Wagners Gourmet-Kritik der Woche: Zu Besuch am Trottoir der Marc-Aurel-Straße!

"Wo bitte bekommt man in Wien einen echten Panaché de Mer wie in Nizza oder an den großen Boulevards von Paris?" - Hätte ich mir alle Leserbriefe aufgehoben, die ich zu diesem Thema in den letzten zwei Jahrzehnten bekam, ich könnte damit meine Küche tapezieren.

Noch vor einem Vierteljahr hätte ich meinen Lesern auf ihre Anfrage nur ein frankophiles "Je suis malheureux" entgegenhalten können. "Tut leid, Freunde, Wien liegt nun einmal nicht am Meer, und die französische Küche hat's hier auch nicht leicht." Doch dann kam Denis König, und seither ist alles anders.

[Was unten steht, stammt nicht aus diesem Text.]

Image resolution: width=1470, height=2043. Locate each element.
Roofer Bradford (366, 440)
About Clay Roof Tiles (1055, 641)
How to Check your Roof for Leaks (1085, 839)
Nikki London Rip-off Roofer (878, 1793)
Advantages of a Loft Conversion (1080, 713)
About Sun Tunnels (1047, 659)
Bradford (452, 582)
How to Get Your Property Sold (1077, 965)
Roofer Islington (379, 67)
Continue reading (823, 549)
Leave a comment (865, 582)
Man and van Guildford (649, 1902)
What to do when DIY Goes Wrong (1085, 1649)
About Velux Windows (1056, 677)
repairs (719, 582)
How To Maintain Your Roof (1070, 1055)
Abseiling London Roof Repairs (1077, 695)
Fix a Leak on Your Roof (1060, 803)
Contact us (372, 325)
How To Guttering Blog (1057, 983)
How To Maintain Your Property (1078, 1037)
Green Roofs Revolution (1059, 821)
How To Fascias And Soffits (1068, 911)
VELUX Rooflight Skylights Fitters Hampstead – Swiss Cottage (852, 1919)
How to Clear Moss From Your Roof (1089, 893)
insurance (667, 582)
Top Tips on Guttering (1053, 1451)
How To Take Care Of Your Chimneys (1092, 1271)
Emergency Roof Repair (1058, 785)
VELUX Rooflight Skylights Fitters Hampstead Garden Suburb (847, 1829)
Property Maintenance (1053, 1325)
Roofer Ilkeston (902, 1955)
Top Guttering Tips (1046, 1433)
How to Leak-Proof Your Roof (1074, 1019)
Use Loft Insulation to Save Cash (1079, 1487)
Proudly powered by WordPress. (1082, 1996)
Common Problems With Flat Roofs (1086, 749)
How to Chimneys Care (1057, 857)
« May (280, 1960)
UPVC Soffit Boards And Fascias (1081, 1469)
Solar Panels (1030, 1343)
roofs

Am Trottoir der Marc-Aurel-Straße
Als er das altehrwürdig-mauschelige Journalistencafé Salzgries ausputzte und durch ein helles Bistro mit vielen Spiegeln und cleanem Schauküchen-Charme ersetzte, mag so mancher noch skeptisch gewesen sein. Doch mittlerweile hat der aus Nizza stammende gelernte Bauingenieur, der seine Liebe zum Kochen zum Beruf machte, seine Ideenbausteine zu einem veritablen Geschmacksgebäude verbunden. Und siehe da: Plötzlich sieht man sich selbst, Austern (Gillardeau, Fines de Claire, Belons, Creuses de Bretagne, Marennes, Papillons) schlürfend, Wellhornschnecken kauend und in Strandschnecken herumstochernd am Trottoir der Marc-Aurel-Straße sitzen.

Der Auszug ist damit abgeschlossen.